Одна из первых географических карт Европы имеет аллегорическую форму: Европа изображена в виде женщины в развивающемся одеянии с символами власти — скипетром и державным яблоком — в руках. Как Europa regina (лат. «королева Европа») наш женственный континент начал делать карьеру с середины XVI века.
На той карте центр и периферия располагались не так, как сейчас, но уже тогда наметилась западная ориентация. Оттесненная на сегодняшних картах на самый край Португалия венчала в то время, будто корона, голову Испании — тогдашнего приюта рациональности и красноречия. Сицилия, выдвинутая на юг, в Средиземное море, воспринималась как державное яблоко.
Франция на карте напоминала декольте, а сердце Европы находилось, как ни странно, в Брауншвайге. Но на других изображениях оно могло быть и в Богемии. Перемещение сердца наглядно показывает, что география зависит и от того, каким действующим или будущим правителям хотели и хотят понравиться составители карт.
Восточная Европа располагалась в складках хитона, под которым трудно различить конкретные очертания, но угадываются ноги и ступни. И хотя они важны для устойчивости, им издавна придавалось меньше значения, чем сердцу и разуму.
Историю Европы сегодня рассказывают в Брюсселе
Во время холодной войны Королева Европа была похожа на распиленную цирковую женщину, которая в 1990-е — о чудо! — выскочила из своего ящика. Но, в отличие от циркачки, следы расчленения все еще видны на теле нашего континента.
До сих пор история Европы, прежде всего Западной, исходит из Брюсселя. Конечно, имеются существенные экономические различия между Севером и Югом, однако самые глубокие шрамы оставило ушедшее в прошлое насильственное разделение Королевы Европы на Восток и Запад. В Германии это видно даже внутри страны.

▶ [Что нужно сделать]
**1)** Какой остров, судя по тексту о карте Европы в виде королевы, воспринимался как державное яблоко?
**2)** Продолжите текст о Европе в образе королевы, начав сразу после его последнего предложения.

▶ [Материал]
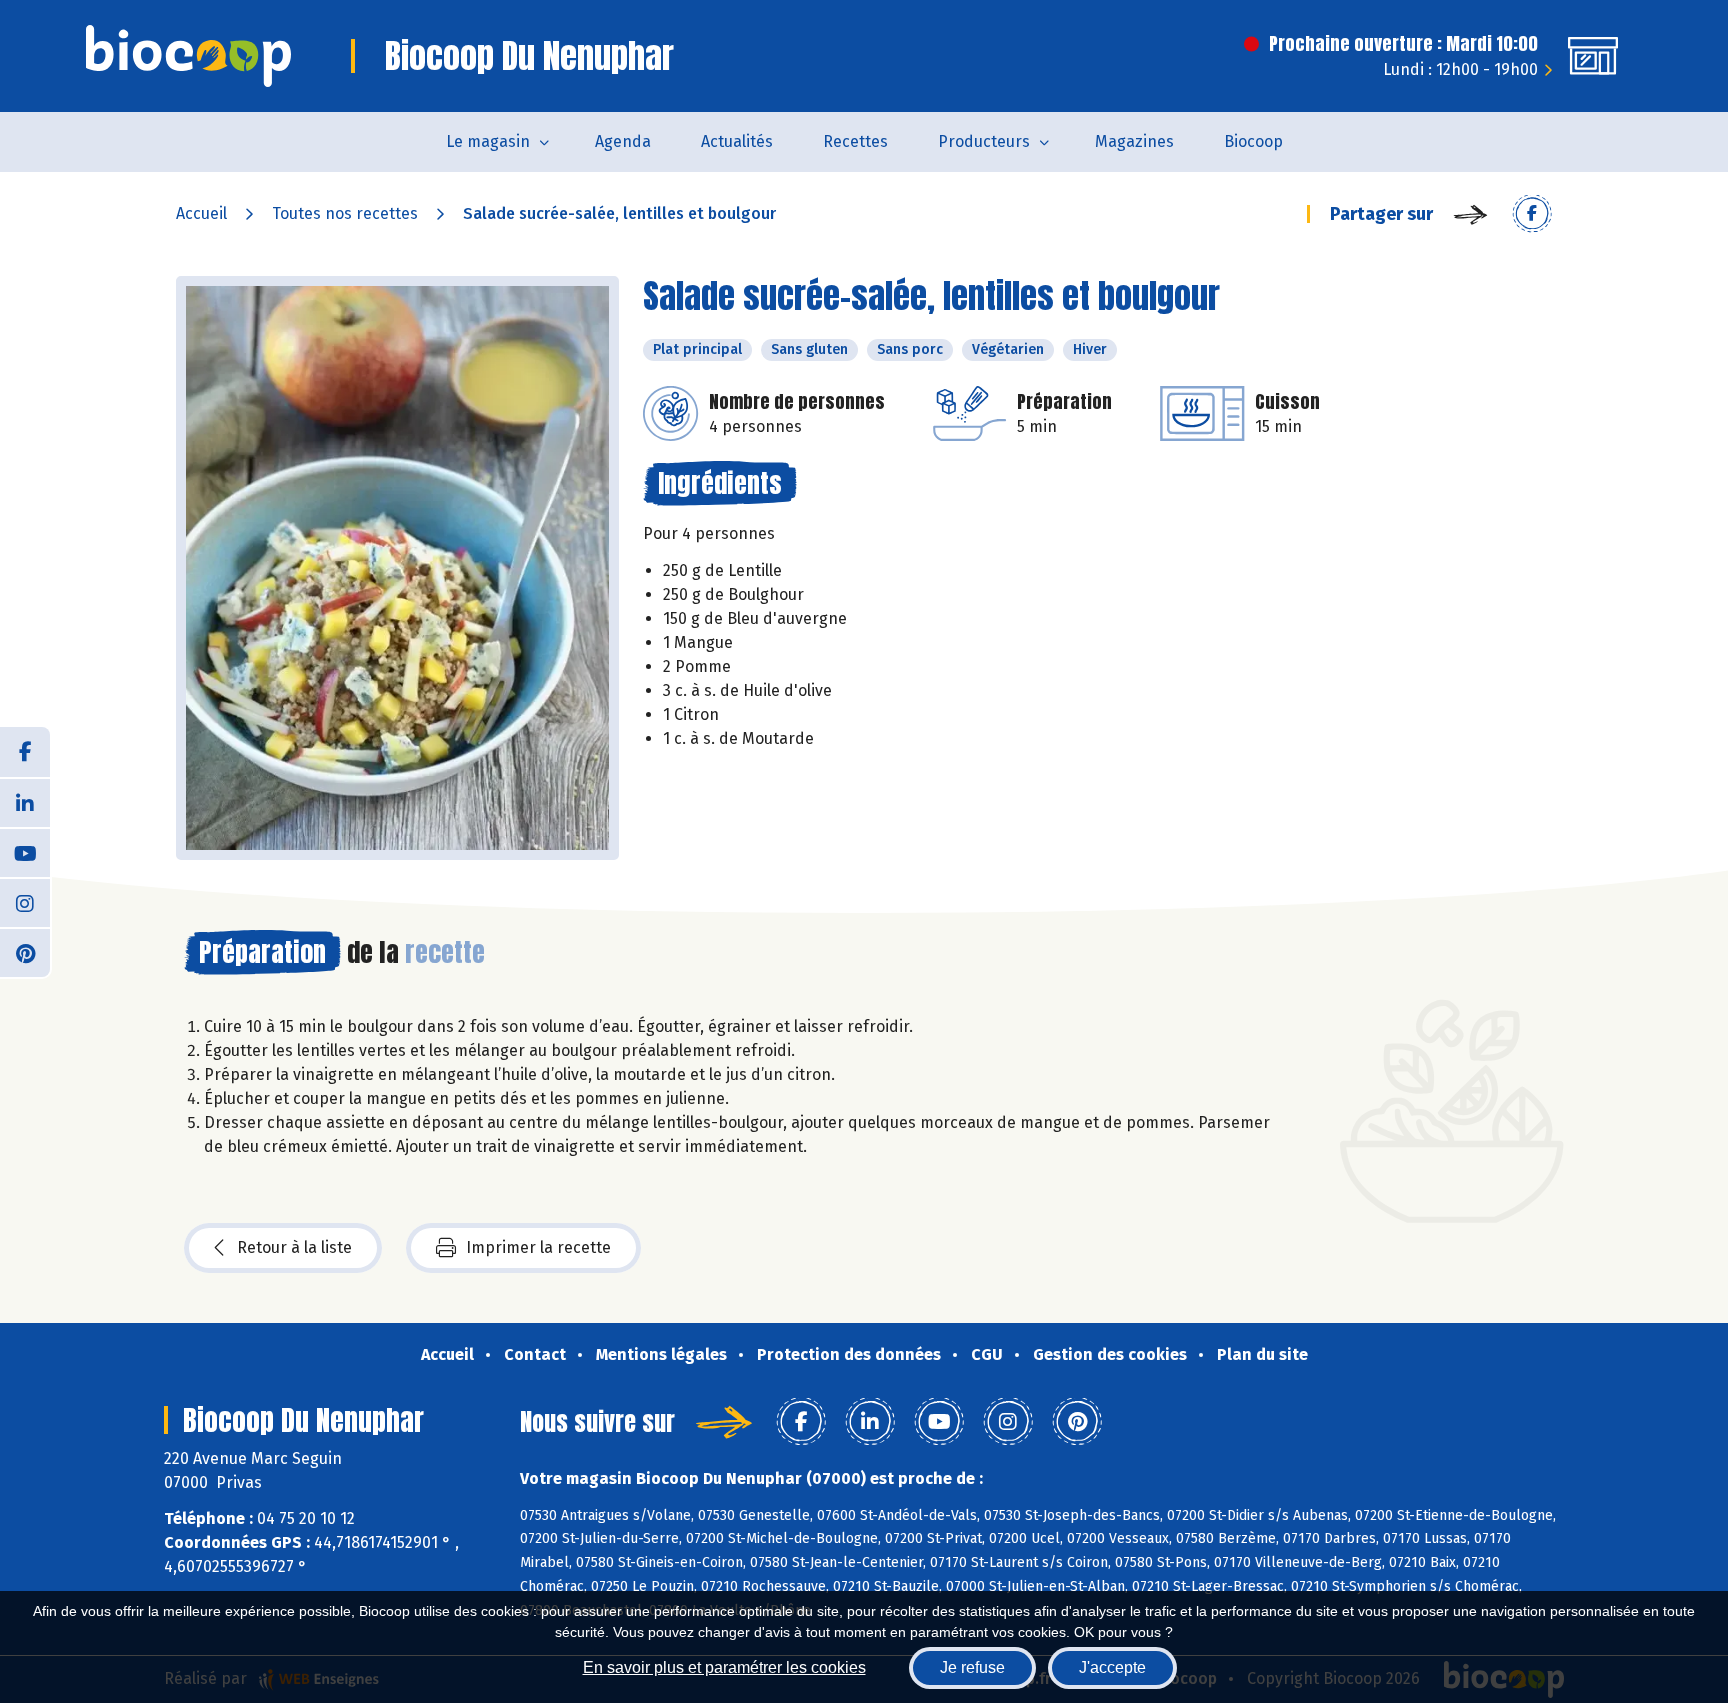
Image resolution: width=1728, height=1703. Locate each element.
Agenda (623, 141)
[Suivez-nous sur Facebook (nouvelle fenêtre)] (25, 752)
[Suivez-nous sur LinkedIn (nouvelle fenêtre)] (25, 802)
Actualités (737, 141)
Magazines (1134, 141)
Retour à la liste (294, 1247)
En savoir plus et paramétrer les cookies (724, 1667)
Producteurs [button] (984, 141)
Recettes (855, 141)
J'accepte (1112, 1667)
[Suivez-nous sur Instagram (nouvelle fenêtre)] (25, 902)
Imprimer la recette (538, 1247)
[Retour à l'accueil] (188, 56)
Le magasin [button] (488, 141)
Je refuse (972, 1667)
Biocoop (1253, 141)
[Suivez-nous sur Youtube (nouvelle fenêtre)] (25, 852)
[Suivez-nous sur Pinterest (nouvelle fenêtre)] (25, 952)
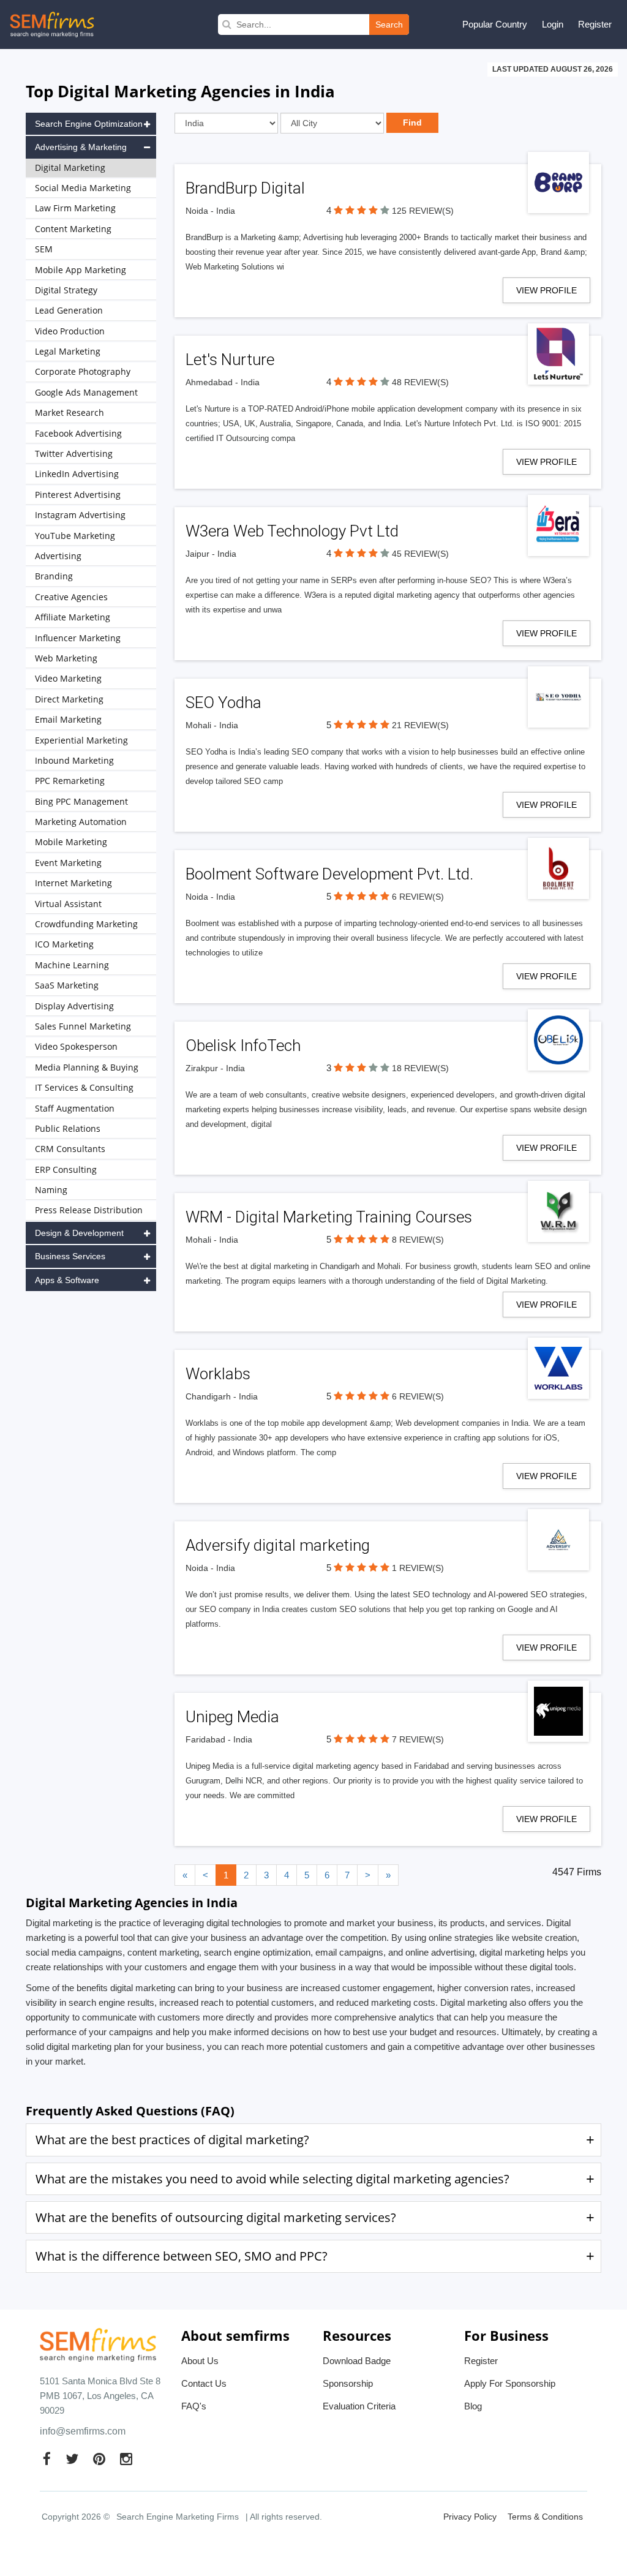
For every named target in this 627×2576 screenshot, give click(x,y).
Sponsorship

▶ [Ответы к упражнению]
**1)** Сицилия.

**2)**
Базовый оптимизм, которым ранее по меньшей мере внешне сопровождалось расширение ЕС на восток, сменился базовым сомнением Запада в том, что страны, столько поздно примкнувшие к демократическому классу, смогут освоить учебный материал, которые другие прорабатывают уже несколько десятилетий.
Подобное западное доминирование — если не сказать высокомерие — не годится на роль связующего средства, призванного скрепить страны внутри ЕС. Нехорошо сначала делать из Франции и Германии что-то вроде ядра ЕС, а затем с удивлением спрашивать, почему Венгрия и Польша без восторга относятся к европейской идее.
Страх перед маргинализацией способствует расцвету популизма
Это не значит, что демократический режим обязательно потерпит крах лишь из-за того, что страна находится на периферии ЕС — все равно, в географическом, экономическом или культурном отношении. Для этого в правильный момент должны вступить в игру «правильные» демагоги, которые будут продвигать нелиберальную демократию, используя страх людей перед маргинализацией. Ну и, конечно, население должно быть в достаточной мере озлобленным.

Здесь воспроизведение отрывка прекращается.